Quel régal ! Quelle belle journée ! Quelle joie de vivre ! Et d’aller, dans trois jours, embrasser ma bien-aimée. Je me délecte de cette perspective en sirotant tranquillement mon café.
Revenant à ma voiture pour rentrer sur Bambey, j’observe immédiatement au travers de la vitre que ma serviette n’est plus sur le siège. Pensant d’abord que tout grisé de soleil, de joie, d’impatience et d’illusions je me suis trompé de véhicule, j’avise une 2 CV voisine. Il ne s’y trouve rien. Inquiet, je vérifie la plaque d’immatriculation et constate avec amertume que je suis bien en présence de ma propre 2 CV à l’intérieur de laquelle ma serviette a mystérieusement disparu. Stupéfait, je remarque alors une trace d’effraction sans doute effectuée avec un outil ressemblant à un gros tournevis avec lequel, côté chauffeur, la demi-vitre a été soulevée puis refermée après le vol.
Ô rage ! Ô désespoir ! Mon sang ne fait qu’un tour. Solitaire, désemparé, je ne repère aucun indice susceptible de me mettre sur la piste du voleur. Il est près de quatorze heures ; le soleil cogne lourdement ; tout est désert et immobile. Je me rends aussitôt au commissariat, y réveille le factionnaire assoupi dans son fauteuil et lui conte ma mésaventure.
D’un bond, il se dresse alors immédiatement sur ses ergots, et arpentant la salle de long en large triomphalement, s’exclame ;
- Ce n’est pas une affaire territoriale… ce n’est pas une affaire na-tio-na-le… c’est une affaire IN-TER-NA-TIO-NA-LE !... Vol de passeport !
Il n’était pas peu fier de traiter un cas si rare et si important. Et vu son comportement déterminé, je m’attendais à quelque miracle ou autre action d’éclat.
Au lieu de quoi, se rasseyant tranquillement dans son fauteuil, puis approchant sa vieille machine à écrire, il se prépare à enregistrer ma déclaration.
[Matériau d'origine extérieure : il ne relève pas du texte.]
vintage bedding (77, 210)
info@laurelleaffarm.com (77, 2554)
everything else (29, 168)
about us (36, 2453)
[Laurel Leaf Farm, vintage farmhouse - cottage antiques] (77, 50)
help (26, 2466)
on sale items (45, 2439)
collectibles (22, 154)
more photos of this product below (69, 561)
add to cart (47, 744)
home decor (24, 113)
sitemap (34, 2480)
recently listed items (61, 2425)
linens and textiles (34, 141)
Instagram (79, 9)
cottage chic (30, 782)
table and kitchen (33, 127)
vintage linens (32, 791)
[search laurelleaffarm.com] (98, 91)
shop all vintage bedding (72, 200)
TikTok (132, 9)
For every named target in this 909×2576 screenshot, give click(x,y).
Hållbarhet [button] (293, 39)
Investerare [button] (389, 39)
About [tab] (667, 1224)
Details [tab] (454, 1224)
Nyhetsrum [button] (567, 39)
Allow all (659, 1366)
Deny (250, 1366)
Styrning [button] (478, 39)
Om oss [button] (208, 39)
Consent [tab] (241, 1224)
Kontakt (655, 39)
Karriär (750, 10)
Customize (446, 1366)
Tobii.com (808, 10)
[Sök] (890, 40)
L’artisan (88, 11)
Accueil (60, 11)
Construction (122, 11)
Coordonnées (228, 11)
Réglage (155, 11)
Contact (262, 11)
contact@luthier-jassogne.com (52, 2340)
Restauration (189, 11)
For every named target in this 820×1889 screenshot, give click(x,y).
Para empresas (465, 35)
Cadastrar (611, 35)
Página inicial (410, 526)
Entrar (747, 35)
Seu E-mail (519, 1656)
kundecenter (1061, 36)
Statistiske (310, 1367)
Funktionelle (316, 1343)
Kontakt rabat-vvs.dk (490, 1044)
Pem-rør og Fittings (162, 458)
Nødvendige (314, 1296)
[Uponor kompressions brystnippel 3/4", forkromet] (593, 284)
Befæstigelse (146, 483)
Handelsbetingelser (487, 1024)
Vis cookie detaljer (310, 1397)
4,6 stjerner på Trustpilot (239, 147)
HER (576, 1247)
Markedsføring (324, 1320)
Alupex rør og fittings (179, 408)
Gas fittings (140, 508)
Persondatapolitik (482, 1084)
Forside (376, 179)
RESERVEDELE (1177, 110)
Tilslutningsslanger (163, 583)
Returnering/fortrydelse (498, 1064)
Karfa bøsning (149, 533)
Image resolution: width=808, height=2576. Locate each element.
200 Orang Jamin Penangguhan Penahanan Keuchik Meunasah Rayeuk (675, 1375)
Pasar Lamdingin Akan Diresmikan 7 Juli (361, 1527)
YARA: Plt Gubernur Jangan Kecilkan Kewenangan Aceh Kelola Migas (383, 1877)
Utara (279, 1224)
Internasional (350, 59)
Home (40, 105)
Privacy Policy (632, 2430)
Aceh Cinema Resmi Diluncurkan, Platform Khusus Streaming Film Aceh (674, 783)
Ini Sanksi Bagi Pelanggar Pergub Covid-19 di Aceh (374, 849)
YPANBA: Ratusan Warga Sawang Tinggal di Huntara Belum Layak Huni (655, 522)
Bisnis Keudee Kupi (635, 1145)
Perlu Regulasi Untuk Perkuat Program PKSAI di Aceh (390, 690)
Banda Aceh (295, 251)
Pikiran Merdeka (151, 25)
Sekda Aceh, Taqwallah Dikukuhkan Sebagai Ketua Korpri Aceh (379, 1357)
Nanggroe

Je dus répéter au moins trois fois mes nom et prénom, les épelant lettre par lettre, pour qu’il les tape enfin avec deux doigts maladroits. Ce fût long, très long. Bouillant de colère et d’impatience, mais me contenant, je résumais, abrégeais tant que possible, répétant inlassablement. La séance dura tout de même plus d’une heure. Après avoir signé ma déposition, je lui demandais :
- Et maintenant ?
- Ah ! Mon pauv’ mossieu, je peux ‘ien fai’ !
- Comment ça ?
- Je vais t’ ansmett’e à ma hié’ a’chie.
Cependant, bon enfant, voyant mon désarroi, il me confie son point de vue : le voleur aura pris l’argent français et portugais, ce dernier en cours au Cap Vert, puis aura laissé le reste, peu négociable, dans la serviette qu’il aura jetée derrière un rocher le long de la plage.
De trois à cinq heures de l’après-midi, sous un soleil de plomb, j’explore minutieusement mais vainement chaque rocher de cinq kilomètres de plage. Bredouille, je reviens à ma voiture, harassé de fatigue, d’angoisse, de détresse. Que faire ?
Il sera bientôt temps de rentrer à Bambey.
Auparavant, je songe à l’essentiel ; retourner en vitesse à Havas et y retenir ferme une place pour l’avion de vendredi soir.
Tant pis pour l’argent, les réservations, les billets de retour. L’important est d’attraper le vol d’après-demain. C’est la première nécessité. Encore que... quid du passeport ?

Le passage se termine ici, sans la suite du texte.